Erst sechs von zehn Senioren haben ein Handy

Dienstag, 28. September 2010 09:51
BITKOM

Prof. Scheer: „Mobiltelefon gerade für Ältere von Vorteil“

Mehr Flexibilität und Sicherheit

BITKOM gibt Tipps zur Geräte- und Tarifwahl

Berlin, 28. September 2010 Erst 61 Prozent der Bundesbürger ab 65 Jahren haben ein Handy. Das hat der Hightech-Verband BITKOM zum „Internationalen Tag der älteren Menschen“ mitgeteilt, der auf Beschluss der Vereinten Nationen jährlich am 1. Oktober begangen wird. „Viele Senioren haben die Vorteile eines Handys schon kennen gelernt, denn gerade für Ältere kann es sich als besonders nützlich erweisen“, sagte BITKOM-Präsident Prof. Dr. August-Wilhelm Scheer. „Im Vergleich zu jüngeren Nutzern gibt es aber noch Nachholbedarf. Manche ältere Menschen trauen sich an Handys nicht heran, obwohl es spezielle Angebote für Senioren gibt.“ Insgesamt besitzen 85 Prozent der Deutschen ab 14 Jahren ein Handy. Das entspricht 61 Millionen Menschen, wie aus einer Erhebung des Instituts Forsa im Auftrag des BITKOM hervorgeht. Der Trend geht dabei zum Zweit- und Dritthandy, so dass BITKOM mit 111 Millionen Mobilfunk-Anschlüssen in Deutschland bis Ende 2010 rechnet.

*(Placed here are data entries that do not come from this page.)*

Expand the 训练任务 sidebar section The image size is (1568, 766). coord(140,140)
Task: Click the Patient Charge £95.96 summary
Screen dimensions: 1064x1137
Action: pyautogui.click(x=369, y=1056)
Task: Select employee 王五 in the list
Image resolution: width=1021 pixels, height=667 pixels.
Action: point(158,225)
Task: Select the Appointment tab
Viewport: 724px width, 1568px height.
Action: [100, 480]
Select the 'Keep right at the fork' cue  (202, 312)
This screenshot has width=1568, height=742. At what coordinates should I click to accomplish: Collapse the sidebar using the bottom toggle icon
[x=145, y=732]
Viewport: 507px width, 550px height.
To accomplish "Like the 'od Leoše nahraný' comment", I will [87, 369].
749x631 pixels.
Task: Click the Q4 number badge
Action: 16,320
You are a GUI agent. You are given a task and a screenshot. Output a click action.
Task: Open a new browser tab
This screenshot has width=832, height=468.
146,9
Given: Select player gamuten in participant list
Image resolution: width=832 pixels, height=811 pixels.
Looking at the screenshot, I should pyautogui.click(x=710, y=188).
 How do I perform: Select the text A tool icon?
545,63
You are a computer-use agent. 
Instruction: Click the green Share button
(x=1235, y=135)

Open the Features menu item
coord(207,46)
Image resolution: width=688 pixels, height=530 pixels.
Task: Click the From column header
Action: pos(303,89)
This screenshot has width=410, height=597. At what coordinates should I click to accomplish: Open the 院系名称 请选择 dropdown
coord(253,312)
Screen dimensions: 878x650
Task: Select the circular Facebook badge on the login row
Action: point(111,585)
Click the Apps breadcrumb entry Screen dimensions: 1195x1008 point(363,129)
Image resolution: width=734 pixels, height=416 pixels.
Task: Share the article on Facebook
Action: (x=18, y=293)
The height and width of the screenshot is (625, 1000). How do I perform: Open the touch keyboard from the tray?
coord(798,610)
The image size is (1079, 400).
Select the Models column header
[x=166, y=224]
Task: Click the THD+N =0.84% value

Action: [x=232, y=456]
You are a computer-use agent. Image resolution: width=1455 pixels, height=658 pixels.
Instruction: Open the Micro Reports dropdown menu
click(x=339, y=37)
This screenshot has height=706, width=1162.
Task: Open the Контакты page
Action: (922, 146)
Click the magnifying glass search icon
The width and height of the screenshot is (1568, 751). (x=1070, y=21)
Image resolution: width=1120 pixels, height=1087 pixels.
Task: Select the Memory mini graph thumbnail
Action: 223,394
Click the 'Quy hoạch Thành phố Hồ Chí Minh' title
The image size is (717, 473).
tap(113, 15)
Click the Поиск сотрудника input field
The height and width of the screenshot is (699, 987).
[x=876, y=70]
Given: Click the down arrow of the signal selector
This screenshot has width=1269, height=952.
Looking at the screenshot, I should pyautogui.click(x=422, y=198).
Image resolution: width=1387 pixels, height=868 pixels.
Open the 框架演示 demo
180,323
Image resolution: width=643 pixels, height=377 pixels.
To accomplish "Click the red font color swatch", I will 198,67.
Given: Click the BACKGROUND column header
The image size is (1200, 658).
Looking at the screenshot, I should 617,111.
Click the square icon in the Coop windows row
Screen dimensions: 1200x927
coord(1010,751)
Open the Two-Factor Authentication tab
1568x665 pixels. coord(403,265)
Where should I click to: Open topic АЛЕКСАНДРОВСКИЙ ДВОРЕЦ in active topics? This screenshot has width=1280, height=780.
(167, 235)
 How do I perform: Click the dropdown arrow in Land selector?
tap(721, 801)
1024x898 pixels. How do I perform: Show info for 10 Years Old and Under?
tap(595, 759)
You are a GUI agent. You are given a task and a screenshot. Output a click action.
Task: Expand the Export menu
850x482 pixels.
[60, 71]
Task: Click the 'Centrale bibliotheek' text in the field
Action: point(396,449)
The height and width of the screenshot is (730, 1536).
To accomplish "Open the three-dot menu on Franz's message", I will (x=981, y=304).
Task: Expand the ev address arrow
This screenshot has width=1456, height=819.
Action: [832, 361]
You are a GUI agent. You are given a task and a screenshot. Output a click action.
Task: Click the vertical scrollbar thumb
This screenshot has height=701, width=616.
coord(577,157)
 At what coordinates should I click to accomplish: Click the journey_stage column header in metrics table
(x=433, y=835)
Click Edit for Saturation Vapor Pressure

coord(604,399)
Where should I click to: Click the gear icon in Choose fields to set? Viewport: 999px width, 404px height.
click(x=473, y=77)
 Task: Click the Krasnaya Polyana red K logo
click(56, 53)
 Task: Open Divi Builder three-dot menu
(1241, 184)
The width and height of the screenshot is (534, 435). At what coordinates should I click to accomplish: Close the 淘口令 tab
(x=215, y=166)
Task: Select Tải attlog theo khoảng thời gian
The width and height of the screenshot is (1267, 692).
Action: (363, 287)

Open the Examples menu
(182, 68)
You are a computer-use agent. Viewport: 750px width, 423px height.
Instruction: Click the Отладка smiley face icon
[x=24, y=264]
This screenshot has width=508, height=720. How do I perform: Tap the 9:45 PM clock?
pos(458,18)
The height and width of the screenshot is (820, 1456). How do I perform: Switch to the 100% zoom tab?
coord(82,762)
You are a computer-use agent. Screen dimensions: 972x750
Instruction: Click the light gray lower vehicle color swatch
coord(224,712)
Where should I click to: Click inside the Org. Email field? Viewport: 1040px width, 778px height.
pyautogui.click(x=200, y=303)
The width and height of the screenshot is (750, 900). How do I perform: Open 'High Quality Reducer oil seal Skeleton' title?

„Das Handy bringt nicht nur Flexibilität, sondern auch mehr Sicherheit in den Alltag. Das ist gerade für ältere und gesundheitlich beeinträchtigte Menschen von Vorteil“, so BITKOM-Präsident Scheer. Der Handymarkt bietet eine breite Palette an Geräten, die auf Bedürfnisse unterschiedlicher Nutzergruppen zugeschnitten sind und sich zum Teil sehr gut für Senioren eignen. Daneben gibt es spezielle Seniorenhandys mit einer Notruftaste oder besonders einfacher Bedienung. BITKOM erwartet, dass sich das Angebot weiterentwickelt. Im Hinblick auf ältere Nutzer gebe es Potenzial für drei Arten von Handys: Mobiltelefone mit besonders einfacher Bedienung, Geräte mit Notfall- und Ortungsfunktionen sowie solche mit medizinischen Zusatzfunktionen.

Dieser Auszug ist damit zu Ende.